Voltando ao livro de Matt Bird, aquilo que ele pressupõe estar a fazer com o mesmo, desvendar os segredos do guionismo, aqueles que o mestrado nunca lhe revelou, acaba resultando num imenso emaranhado de ideias. Basta ler os títulos de capítulos como “As 13 Leis Essenciais da Escrita” ou “A Verdadeira Lista de Inspeção de Histórias”, para percebermos que estamos perante uma sucessão infinita de problemas e tentativas de respostas. Claro que quem lê pode retirar algumas ideias que lhe poderão servir um dia, se por acaso conseguir recuperar essa informação da memória, mas na generalidade, e o mais provável, passadas duas semanas já não se lembrará de nenhuma lei, ou de nenhum dos itens de inspeção de histórias. Por um lado, porque a nossa memória esquece grande parte do que lê, para o que contribui ainda mais o facto de se estar a descrever ações, algo tedioso que tende a empurrar o leitor para a leitura na diagonal. Mas em essência, porque a resolução de problemas não se aprende por meio de listas, sejam leis, regras ou guias. Aprende-se exercitando, problema atrás de problema, repetindo, questionando e recebendo feedback de quem passou por lá antes (ver o livro Código do Talento).

Porque qualquer arte-profissão é feita de uma miríade de pequenos problemas não passíveis de etiquetar e ensinar a alguém por meio de livro ou mera exposição oral. Mais, não se aprende a fazer, fazer realmente com qualidade profissional, qualquer coisa ao fim de um semestre, em que se teve 45 horas de aulas sobre um tema. São precisas milhares de horas de investimento para dominar qualquer arte corretamente (ver o livro Talento é Sobrestimado) .

Bastaria pensar no que precisamos de aprender para andar de bicicleta, e depois na dificuldade que enfrentamos quando o queremos ensinar a alguém. E com certeza, ninguém quer ler um livro com centenas e centenas de detalhes sobre o funcionamento de rodas dentadas, correntes, aros, pneus e suas câmaras. Mas se alguém quiser inovar no desenho de bicicletas, poderá ser necessário aprofundar a física do movimento circular uniforme, ou compreender como funciona o sistema vestibular humano, entre múltiplos outros conhecimentos teóricos que nos ajudam a especular e a perspectivar realidades novas, distintas das que já conhecemos. Porque é inovação que se espera de alguém que é Mestre em alguma coisa, não que crie histórias iguais às que Hollywood já cria.

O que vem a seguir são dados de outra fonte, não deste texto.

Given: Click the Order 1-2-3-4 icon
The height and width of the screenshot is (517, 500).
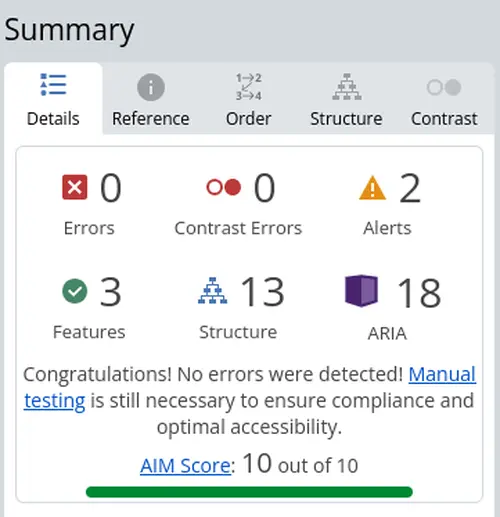Looking at the screenshot, I should tap(249, 87).
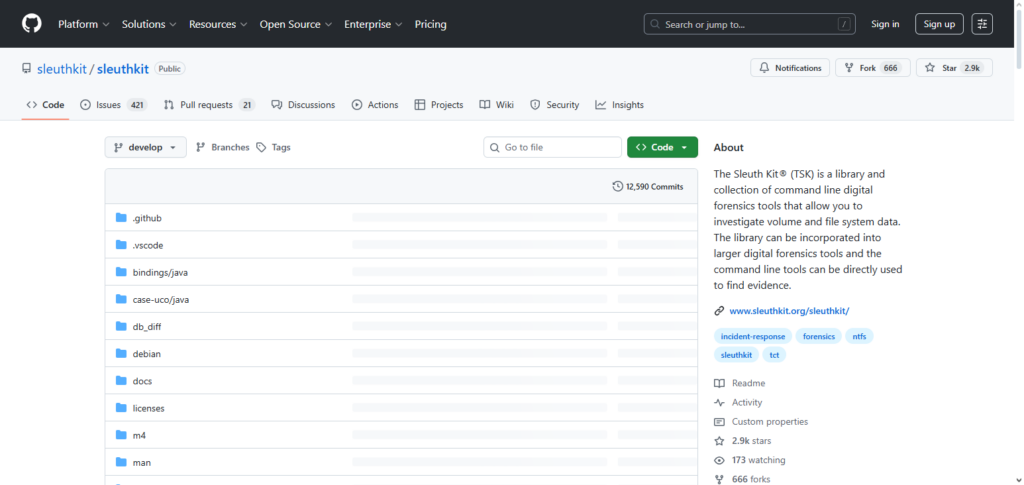Open the Tags list
1024x485 pixels.
point(273,147)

Como ironia final, Bird apresenta como capítulo de conclusão, a que chama de “Regra Final”, o mesmo ditame que os seus professores da Universidade de Columbia lhe tinham passado e ele tinha considerado uma ofensa: "Não sigam nenhuma regra sobre escrita". Em contrapartida, e também para fechar, concedo que nem todos na universidade estarão devidamente preparados para ensinar a arte, assim como pagar 60 000 dólares deva ser motivo de revolta para qualquer um.